Entries on where items appear:
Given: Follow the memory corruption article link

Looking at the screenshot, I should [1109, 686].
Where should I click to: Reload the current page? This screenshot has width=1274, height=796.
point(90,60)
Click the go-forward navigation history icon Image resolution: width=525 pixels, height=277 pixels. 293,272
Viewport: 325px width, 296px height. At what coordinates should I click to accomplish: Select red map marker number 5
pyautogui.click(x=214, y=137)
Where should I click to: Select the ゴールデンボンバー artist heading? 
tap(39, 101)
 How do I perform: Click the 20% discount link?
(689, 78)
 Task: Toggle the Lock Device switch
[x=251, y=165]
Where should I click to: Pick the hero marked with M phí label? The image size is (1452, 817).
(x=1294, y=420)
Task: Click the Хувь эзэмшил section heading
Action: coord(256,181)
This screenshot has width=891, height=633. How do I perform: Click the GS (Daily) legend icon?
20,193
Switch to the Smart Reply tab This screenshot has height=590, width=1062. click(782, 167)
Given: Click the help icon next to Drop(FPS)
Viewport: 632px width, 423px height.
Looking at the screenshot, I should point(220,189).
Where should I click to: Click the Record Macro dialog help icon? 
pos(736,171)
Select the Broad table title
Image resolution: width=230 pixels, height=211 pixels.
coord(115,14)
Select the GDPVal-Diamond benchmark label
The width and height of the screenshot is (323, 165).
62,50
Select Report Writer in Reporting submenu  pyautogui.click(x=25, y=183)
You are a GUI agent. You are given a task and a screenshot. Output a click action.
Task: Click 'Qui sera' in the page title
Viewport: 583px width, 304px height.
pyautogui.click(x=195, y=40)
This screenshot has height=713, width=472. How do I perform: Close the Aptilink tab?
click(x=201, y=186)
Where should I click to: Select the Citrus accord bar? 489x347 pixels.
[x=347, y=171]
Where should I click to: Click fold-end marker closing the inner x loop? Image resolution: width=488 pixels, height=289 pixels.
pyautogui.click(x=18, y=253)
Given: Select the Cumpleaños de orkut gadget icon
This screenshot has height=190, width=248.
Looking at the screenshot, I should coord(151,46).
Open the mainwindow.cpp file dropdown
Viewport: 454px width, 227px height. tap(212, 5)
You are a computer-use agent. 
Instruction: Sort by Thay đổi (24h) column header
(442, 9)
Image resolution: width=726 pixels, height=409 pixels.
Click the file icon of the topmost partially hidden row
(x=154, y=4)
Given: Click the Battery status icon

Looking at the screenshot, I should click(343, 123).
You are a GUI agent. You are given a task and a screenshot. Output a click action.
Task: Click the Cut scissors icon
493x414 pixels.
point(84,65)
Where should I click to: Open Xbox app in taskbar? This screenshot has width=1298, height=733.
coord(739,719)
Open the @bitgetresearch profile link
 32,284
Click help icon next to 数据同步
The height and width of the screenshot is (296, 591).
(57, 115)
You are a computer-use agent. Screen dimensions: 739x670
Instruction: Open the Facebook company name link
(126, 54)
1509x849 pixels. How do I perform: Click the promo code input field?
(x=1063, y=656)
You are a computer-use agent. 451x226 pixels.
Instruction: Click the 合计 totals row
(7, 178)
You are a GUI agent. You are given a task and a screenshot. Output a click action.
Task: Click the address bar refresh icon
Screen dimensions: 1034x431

__EXERCISE__.
Render the lines of the entries above as a JSON list of strings, one string per line, leaving out blank lines.

__ANSWER IN FULL__.
[
  "Given: Follow the memory corruption article link",
  "Looking at the screenshot, I should [1109, 686].",
  "Where should I click to: Reload the current page? This screenshot has width=1274, height=796.",
  "point(90,60)",
  "Click the go-forward navigation history icon Image resolution: width=525 pixels, height=277 pixels. 293,272",
  "Viewport: 325px width, 296px height. At what coordinates should I click to accomplish: Select red map marker number 5",
  "pyautogui.click(x=214, y=137)",
  "Where should I click to: Select the ゴールデンボンバー artist heading? ",
  "tap(39, 101)",
  " How do I perform: Click the 20% discount link?",
  "(689, 78)",
  " Task: Toggle the Lock Device switch",
  "[x=251, y=165]",
  "Where should I click to: Pick the hero marked with M phí label? The image size is (1452, 817).",
  "(x=1294, y=420)",
  "Task: Click the Хувь эзэмшил section heading",
  "Action: coord(256,181)",
  "This screenshot has width=891, height=633. How do I perform: Click the GS (Daily) legend icon?",
  "20,193",
  "Switch to the Smart Reply tab This screenshot has height=590, width=1062. click(782, 167)",
  "Given: Click the help icon next to Drop(FPS)",
  "Viewport: 632px width, 423px height.",
  "Looking at the screenshot, I should point(220,189).",
  "Where should I click to: Click the Record Macro dialog help icon? ",
  "pos(736,171)",
  "Select the Broad table title",
  "Image resolution: width=230 pixels, height=211 pixels.",
  "coord(115,14)",
  "Select the GDPVal-Diamond benchmark label",
  "The width and height of the screenshot is (323, 165).",
  "62,50",
  "Select Report Writer in Reporting submenu  pyautogui.click(x=25, y=183)",
  "You are a GUI agent. You are given a task and a screenshot. Output a click action.",
  "Task: Click 'Qui sera' in the page title",
  "Viewport: 583px width, 304px height.",
  "pyautogui.click(x=195, y=40)",
  "This screenshot has height=713, width=472. How do I perform: Close the Aptilink tab?",
  "click(x=201, y=186)",
  "Where should I click to: Select the Citrus accord bar? 489x347 pixels.",
  "[x=347, y=171]",
  "Where should I click to: Click fold-end marker closing the inner x loop? Image resolution: width=488 pixels, height=289 pixels.",
  "pyautogui.click(x=18, y=253)",
  "Given: Select the Cumpleaños de orkut gadget icon",
  "This screenshot has height=190, width=248.",
  "Looking at the screenshot, I should coord(151,46).",
  "Open the mainwindow.cpp file dropdown",
  "Viewport: 454px width, 227px height. tap(212, 5)",
  "You are a computer-use agent. ",
  "Instruction: Sort by Thay đổi (24h) column header",
  "(442, 9)",
  "Image resolution: width=726 pixels, height=409 pixels.",
  "Click the file icon of the topmost partially hidden row",
  "(x=154, y=4)",
  "Given: Click the Battery status icon",
  "Looking at the screenshot, I should click(343, 123).",
  "You are a GUI agent. You are given a task and a screenshot. Output a click action.",
  "Task: Click the Cut scissors icon",
  "493x414 pixels.",
  "point(84,65)",
  "Where should I click to: Open Xbox app in taskbar? This screenshot has width=1298, height=733.",
  "coord(739,719)",
  "Open the @bitgetresearch profile link",
  " 32,284",
  "Click help icon next to 数据同步",
  "The height and width of the screenshot is (296, 591).",
  "(57, 115)",
  "You are a computer-use agent. Screen dimensions: 739x670",
  "Instruction: Open the Facebook company name link",
  "(126, 54)",
  "1509x849 pixels. How do I perform: Click the promo code input field?",
  "(x=1063, y=656)",
  "You are a computer-use agent. 451x226 pixels.",
  "Instruction: Click the 合计 totals row",
  "(7, 178)",
  "You are a GUI agent. You are given a task and a screenshot. Output a click action.",
  "Task: Click the address bar refresh icon",
  "Screen dimensions: 1034x431"
]